O coeficiente de variação (CV) confirma diferentes níveis de volatilidade por parceiro. Do lado das importações, a Sérvia apresenta o maior CV (0,68), seguida do Reino Unido (0,42). Do lado das exportações, a Rússia apresenta o CV mais elevado (0,57), refletindo a volatilidade introduzida pelas sanções.
3.4. A especialização europeia revela vantagens em nichos específicos
Os dados de vantagem comparativa revelada (RCA) mostram que, dentro da UE, os Estados-Membros com maior especialização em luminárias são Chipre (RCA de 2,80), Estónia (2,19), Dinamarca (2,01), Áustria (2,00) e Polónia (1,89). Os menos especializados incluem a Irlanda (RCA de 0,06), Malta (0,06) e Luxemburgo (0,13).
A Polónia destaca-se como caso particularmente relevante: sendo o quinto Estado-Membro mais especializado em luminárias, registou simultaneamente um crescimento de 103,3% nas suas importações (de €287 M para €584 M) e de 74,1% nas suas exportações (de €145 M para €252 M).
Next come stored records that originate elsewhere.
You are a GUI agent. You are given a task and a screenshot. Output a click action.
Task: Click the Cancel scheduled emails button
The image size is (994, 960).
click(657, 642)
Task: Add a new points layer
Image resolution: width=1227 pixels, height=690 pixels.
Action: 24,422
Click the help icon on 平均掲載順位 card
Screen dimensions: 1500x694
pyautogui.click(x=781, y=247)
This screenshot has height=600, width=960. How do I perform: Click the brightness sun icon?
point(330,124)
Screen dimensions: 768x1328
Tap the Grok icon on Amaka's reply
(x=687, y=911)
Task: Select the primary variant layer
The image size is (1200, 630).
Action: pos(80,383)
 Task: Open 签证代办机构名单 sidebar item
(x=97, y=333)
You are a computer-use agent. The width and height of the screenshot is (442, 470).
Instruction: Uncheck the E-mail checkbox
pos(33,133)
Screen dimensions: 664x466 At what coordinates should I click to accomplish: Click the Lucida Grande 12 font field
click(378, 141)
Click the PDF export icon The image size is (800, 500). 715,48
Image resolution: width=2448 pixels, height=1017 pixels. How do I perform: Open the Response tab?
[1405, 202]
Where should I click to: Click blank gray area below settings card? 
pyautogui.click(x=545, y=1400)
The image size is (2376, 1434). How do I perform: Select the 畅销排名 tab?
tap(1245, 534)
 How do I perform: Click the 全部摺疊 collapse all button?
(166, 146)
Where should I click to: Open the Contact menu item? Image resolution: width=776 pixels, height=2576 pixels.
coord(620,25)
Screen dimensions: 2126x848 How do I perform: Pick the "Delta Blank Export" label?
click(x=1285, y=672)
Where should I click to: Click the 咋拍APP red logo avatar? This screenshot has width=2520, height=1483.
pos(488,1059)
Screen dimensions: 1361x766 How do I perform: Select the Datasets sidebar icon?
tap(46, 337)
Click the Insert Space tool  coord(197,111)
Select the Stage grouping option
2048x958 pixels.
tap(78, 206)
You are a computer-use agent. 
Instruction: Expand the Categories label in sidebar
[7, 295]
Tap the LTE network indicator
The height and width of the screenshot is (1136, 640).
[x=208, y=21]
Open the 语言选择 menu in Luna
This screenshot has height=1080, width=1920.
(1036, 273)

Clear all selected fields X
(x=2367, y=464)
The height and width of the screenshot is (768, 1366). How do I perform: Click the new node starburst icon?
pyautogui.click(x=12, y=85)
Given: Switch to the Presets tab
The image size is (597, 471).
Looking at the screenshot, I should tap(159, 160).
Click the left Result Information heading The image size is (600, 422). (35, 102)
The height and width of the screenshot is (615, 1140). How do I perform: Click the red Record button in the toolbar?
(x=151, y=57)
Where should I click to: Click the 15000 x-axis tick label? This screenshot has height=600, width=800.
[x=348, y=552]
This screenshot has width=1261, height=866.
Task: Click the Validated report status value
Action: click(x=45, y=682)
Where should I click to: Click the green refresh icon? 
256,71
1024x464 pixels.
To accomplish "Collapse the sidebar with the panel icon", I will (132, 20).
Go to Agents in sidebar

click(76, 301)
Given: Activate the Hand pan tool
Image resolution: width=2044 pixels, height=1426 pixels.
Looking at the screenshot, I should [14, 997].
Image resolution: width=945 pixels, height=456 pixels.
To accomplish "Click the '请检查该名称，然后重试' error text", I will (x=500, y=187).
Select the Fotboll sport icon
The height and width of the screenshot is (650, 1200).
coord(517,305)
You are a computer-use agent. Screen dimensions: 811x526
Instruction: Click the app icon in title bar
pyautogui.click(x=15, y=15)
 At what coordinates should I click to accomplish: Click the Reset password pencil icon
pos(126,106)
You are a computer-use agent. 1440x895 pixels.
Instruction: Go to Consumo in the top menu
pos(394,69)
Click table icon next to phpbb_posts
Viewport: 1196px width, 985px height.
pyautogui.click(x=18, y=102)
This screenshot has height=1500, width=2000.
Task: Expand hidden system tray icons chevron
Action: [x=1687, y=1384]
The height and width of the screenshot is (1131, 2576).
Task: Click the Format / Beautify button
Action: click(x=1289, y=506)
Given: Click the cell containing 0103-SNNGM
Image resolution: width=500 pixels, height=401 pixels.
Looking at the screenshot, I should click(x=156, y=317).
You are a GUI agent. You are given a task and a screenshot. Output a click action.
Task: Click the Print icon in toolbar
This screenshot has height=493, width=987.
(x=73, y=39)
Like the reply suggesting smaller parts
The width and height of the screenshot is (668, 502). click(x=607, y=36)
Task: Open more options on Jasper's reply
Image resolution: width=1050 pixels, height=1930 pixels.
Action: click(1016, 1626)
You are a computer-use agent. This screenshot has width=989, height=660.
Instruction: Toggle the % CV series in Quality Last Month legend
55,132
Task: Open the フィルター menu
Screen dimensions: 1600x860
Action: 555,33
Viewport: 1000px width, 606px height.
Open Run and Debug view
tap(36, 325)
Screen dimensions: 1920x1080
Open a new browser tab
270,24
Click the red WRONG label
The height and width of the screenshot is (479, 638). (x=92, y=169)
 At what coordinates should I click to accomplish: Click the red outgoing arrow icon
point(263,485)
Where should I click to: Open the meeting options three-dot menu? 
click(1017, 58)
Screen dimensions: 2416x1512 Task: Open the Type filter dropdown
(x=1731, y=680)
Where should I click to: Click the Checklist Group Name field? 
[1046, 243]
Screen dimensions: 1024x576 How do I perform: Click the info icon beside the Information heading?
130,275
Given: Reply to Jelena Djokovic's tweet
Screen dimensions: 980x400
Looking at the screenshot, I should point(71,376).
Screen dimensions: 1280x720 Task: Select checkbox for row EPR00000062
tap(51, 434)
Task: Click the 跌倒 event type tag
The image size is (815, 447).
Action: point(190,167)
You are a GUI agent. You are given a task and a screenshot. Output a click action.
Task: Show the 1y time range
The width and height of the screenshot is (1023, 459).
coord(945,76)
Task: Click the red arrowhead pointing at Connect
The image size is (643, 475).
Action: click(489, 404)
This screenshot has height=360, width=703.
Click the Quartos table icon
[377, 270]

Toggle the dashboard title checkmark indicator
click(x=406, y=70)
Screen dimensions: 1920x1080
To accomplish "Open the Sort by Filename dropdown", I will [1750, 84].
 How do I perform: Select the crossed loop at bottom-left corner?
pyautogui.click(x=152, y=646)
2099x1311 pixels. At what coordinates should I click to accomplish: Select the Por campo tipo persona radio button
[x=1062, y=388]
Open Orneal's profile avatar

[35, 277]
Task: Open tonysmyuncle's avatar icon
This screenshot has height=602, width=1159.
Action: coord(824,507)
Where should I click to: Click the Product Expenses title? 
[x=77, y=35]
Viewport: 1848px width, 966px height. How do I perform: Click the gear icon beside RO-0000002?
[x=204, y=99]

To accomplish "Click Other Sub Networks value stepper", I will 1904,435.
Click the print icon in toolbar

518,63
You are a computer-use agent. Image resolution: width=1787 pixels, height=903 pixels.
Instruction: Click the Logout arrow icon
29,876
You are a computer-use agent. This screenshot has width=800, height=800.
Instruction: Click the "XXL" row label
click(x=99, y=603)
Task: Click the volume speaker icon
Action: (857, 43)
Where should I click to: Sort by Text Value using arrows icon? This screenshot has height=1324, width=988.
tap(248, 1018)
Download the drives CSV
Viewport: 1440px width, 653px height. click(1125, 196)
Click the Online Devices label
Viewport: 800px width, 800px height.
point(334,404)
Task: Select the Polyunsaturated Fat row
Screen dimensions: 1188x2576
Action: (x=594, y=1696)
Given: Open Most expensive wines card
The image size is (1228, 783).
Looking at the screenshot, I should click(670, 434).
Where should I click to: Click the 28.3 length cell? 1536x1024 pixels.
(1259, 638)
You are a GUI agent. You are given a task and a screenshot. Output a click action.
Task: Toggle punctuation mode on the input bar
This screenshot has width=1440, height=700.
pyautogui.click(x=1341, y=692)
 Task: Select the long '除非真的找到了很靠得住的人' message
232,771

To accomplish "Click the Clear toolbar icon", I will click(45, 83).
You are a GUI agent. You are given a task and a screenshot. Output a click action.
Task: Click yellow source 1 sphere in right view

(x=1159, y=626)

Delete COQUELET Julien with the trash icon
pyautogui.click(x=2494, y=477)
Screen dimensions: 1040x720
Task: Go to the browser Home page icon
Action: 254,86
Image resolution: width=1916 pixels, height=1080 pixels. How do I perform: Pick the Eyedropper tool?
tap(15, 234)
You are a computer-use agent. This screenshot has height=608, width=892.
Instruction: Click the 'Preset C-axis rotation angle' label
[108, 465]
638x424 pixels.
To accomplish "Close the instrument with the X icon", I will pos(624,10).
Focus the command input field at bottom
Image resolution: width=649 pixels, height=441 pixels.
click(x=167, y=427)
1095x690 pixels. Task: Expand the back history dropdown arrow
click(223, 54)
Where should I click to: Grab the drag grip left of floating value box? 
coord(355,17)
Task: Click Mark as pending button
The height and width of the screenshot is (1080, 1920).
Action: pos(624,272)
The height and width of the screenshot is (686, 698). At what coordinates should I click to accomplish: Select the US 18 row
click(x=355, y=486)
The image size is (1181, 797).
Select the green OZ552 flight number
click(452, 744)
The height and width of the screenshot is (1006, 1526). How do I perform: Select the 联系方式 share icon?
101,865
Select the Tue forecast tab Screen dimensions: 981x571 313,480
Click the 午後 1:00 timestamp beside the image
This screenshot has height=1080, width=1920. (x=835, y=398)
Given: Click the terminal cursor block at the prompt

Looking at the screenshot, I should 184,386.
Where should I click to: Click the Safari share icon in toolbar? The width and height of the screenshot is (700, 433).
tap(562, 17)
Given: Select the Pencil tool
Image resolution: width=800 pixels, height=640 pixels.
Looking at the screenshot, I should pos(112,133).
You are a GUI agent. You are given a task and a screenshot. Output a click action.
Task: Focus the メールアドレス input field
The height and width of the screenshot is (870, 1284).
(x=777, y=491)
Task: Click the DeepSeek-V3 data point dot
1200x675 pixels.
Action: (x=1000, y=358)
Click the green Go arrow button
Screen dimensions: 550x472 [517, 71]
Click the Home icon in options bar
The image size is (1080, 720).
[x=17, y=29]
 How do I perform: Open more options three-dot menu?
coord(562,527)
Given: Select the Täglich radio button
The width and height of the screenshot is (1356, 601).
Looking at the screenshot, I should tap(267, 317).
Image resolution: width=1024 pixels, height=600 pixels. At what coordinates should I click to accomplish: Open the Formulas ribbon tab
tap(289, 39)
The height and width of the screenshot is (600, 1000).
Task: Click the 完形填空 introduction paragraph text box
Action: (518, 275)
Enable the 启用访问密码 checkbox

Esta evolução sugere que a Polónia se está a consolidar como um hub de distribuição e transformação para o mercado europeu de iluminação, beneficiando de custos operacionais competitivos e da sua localização geográfica central.
Conclusão
O mercado europeu de luminárias (CN 9405) encontra-se num ponto de inflexão estrutural. A análise do período 2015–2025 revela três dinâmicas interligadas e mutuamente reforçadoras.
Em primeiro lugar, a dependência externa da UE acentuou-se de forma significativa. O défice comercial mais do que duplicou, atingindo €3,7 mil milhões em 2025, enquanto a dependência líquida de importações subiu de menos de 1% para 27%. A produção europeia, embora tenha crescido em valor (+34,1%), reduziu-se drasticamente em volume (-47,9%), o que reflete uma reestruturação para produtos de maior valor acrescentado mas simultaneamente uma crescente vulnerabilidade em termos de capacidade produtiva.
Em segundo lugar, a transição para LED reconfigurou completamente o panorama competitivo. Os segmentos LED representam agora mais de 60% das importações e sustentam a vantagem competitiva das exportações europeias, cujos preços unitários são entre 3,7 e 3,9 vezes superiores aos preços de importação. Os segmentos não-LED estão em declínio acentuado em volume, preço e valor, e tenderão a desaparecer nos próximos anos.
Em terceiro lugar, a concentração das importações na China (84,4% do valor em 2025, com HHI de 7.208) constitui o principal risco de abastecimento do setor. Embora o Vietname e a Turquia estejam a emergir como fornecedores alternativos, a sua quota combinada permanece inferior a 2%. Os choques de preço de 2022 — com aumentos de mais de 30% no preço médio das importações chinesas — demonstram que esta dependência se traduz em exposição a eventos geopolíticos, logísticos e macroeconómicos.
Os decisores europeus que monitorizem este setor deverão prestar especial atenção à evolução da capacidade produtiva interna, à diversificação das cadeias de abastecimento e ao impacto regulatório da transição energética, que continua a impulsionar a procura de soluções LED de eficiência elevada.